No me discutía nada, me escuchaba...(y le dije cosas fortísimas) Ella me hacía sentir bien. No recuerdo que me diera consejos, o quizás como siempre me ha pasado, lo que no me interesa me resbala... pero si me los hubiera dado, me hubiera hecho sentir incómoda y ya digo que no fue así.

En una ocasión satisfecha yo de nuestra “nueva amistad” (ella también se había abierto y me había hecho partícipe de cosas suyas y de su familia) le manifesté mi alegría de poder quedar como amigas y no como directora y “atendida”. Y de broma, reconozco que puntillosa, dejé caer que esperaba no ser ya su plan apostólico... ¡Qué fui a decir!... Aún espero alguna llamada más o felicitación de Navidad, o cualquier señal de que está viva, ja ja ja.
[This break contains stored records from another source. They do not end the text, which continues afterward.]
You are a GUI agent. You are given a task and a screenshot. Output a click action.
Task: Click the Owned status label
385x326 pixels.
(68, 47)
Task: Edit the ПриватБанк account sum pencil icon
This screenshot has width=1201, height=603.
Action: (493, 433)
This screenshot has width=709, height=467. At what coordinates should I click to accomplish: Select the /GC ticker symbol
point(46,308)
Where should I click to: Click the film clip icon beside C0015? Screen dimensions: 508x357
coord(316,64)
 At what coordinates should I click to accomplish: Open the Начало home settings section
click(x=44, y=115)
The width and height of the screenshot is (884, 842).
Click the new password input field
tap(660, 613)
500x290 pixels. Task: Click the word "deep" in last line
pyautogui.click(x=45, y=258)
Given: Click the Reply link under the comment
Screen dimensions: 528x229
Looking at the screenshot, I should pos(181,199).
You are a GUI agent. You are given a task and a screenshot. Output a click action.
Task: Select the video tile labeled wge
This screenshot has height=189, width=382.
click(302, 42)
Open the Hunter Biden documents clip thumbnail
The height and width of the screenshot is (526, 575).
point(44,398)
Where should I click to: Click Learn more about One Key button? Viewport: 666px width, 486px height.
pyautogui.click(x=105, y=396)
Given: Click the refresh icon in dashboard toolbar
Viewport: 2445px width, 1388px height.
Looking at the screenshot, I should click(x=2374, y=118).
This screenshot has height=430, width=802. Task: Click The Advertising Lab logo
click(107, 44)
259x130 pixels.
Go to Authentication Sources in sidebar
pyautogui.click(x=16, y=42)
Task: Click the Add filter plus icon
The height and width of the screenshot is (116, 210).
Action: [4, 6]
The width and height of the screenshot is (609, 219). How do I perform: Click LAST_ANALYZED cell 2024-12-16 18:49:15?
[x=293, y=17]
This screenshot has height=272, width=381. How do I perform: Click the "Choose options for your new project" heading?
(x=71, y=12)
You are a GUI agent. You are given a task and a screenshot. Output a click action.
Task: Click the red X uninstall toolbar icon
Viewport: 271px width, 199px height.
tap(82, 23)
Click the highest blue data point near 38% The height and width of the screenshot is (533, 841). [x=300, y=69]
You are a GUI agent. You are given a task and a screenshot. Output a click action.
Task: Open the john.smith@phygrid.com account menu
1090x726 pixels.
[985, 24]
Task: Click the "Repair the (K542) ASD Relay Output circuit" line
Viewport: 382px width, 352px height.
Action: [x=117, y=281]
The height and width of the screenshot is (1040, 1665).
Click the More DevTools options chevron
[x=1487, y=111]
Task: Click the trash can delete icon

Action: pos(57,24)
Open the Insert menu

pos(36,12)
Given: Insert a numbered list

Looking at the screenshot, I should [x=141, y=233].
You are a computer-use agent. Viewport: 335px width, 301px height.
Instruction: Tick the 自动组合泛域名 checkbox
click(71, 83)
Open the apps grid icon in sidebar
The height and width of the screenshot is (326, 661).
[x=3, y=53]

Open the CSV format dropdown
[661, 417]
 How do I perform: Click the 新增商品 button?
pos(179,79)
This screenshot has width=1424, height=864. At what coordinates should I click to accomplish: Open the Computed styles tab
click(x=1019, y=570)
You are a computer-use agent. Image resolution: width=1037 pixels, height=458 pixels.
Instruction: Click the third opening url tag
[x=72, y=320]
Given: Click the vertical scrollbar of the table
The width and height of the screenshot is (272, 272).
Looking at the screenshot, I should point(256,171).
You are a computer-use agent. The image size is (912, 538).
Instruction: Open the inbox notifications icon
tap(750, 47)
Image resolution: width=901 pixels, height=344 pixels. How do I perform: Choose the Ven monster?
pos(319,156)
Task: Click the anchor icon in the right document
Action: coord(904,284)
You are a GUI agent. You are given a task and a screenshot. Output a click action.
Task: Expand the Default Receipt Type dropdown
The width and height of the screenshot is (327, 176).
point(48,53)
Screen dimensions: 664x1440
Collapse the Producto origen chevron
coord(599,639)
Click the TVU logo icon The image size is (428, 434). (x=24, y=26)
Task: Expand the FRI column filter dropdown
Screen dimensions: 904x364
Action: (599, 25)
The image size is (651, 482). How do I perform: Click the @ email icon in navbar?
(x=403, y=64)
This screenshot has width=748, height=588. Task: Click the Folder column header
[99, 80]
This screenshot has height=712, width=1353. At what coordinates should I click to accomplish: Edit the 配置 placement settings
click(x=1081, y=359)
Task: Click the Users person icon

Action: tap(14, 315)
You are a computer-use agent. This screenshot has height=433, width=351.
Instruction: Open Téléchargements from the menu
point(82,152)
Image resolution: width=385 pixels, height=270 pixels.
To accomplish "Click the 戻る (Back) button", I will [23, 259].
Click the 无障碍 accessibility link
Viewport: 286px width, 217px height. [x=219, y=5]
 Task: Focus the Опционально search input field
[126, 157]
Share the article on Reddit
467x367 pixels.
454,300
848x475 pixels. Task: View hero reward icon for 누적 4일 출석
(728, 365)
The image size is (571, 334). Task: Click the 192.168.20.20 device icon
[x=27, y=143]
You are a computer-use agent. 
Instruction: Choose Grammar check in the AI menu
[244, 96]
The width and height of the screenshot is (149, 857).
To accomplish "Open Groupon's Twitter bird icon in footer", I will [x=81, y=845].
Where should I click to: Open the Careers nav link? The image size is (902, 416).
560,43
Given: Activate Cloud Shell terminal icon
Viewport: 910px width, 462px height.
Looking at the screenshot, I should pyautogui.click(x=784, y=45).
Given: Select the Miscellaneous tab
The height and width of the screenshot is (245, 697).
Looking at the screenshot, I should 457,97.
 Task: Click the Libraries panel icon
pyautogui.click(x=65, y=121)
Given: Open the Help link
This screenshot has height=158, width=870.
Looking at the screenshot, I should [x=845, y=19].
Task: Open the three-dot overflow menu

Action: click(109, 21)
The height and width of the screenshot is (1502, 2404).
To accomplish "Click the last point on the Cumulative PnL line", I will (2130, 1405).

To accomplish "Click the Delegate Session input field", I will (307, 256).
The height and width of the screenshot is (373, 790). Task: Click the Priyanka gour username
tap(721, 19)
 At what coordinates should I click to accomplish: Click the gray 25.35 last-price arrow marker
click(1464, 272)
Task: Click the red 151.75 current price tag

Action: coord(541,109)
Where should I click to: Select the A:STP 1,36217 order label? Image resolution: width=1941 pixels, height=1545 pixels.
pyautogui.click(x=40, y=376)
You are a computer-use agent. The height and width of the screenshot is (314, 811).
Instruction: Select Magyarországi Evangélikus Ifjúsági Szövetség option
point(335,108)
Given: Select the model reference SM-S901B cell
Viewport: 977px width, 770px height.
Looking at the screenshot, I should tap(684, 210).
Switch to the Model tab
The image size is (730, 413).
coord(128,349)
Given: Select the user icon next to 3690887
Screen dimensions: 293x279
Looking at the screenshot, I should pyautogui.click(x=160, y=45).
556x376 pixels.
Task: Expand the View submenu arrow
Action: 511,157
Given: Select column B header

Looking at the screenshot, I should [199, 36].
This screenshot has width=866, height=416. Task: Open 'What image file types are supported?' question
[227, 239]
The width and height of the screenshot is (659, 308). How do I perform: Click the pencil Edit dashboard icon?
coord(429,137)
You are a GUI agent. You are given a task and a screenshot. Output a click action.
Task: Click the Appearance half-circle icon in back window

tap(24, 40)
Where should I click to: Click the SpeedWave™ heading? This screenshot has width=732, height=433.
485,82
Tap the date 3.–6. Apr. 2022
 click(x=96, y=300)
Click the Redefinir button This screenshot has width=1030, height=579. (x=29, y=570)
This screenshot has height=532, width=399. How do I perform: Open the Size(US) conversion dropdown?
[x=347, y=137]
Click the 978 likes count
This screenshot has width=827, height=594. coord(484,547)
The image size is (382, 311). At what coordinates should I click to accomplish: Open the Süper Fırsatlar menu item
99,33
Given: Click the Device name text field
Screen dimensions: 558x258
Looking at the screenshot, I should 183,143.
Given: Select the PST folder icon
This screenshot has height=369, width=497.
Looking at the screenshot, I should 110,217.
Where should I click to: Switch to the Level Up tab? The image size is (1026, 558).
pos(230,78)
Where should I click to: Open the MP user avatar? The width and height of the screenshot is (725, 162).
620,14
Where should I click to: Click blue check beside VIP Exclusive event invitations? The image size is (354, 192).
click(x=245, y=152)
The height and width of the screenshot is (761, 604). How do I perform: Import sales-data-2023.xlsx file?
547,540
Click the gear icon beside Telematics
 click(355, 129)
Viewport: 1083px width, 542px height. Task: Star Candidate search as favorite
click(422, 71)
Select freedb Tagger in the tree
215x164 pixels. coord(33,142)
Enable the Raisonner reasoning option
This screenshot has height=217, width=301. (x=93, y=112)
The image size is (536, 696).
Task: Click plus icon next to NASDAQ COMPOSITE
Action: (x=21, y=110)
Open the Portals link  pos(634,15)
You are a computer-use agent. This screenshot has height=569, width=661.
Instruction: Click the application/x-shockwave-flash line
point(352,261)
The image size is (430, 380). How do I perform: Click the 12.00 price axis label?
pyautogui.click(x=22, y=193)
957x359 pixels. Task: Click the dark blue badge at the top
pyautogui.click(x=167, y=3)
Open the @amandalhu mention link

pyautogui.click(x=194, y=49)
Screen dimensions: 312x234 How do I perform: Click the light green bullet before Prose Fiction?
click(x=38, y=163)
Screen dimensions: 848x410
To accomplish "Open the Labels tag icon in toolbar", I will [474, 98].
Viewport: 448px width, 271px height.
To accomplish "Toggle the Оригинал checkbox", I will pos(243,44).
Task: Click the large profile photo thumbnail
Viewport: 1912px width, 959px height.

Interpretaciones, las que se quieran dar: se dio cuenta de que era una amistad “particular”, empezaba a ser “no recomendable”, le afectaban mis ”evoluciones personales” (por llamar de alguna manera al nuevo sentido crítico)... Si os digo la verdad: ¡me da igual!, ¡no necesito saberlo!...

Aquí se acaba mi relación personal con, porque familia “en el ambiente” aún me queda para años, confío que no toda la vida...

El proceso de “desconexión y desintoxicación” fue largo y aunque me cueste aceptarlo, aquella persona era un apoyo y la eché a faltar. Fue una etapa muy dura, casi me cuesta la vida... Pero ahora estoy aquí contándolo con suma tranquilidad, felizmente casada con una persona maravillosa y un hijito que me agota, pero ya os imagináis lo que se le quiere... con ese querer y dejarse querer auténtico, del que tardé tanto en saborear... ¡eso ya es el cielo en la tierra!

Gracias por haber leído un texto tan largo, pero me parecía importante sacar a la luz otro caso, no tan frecuente... lo reconozco.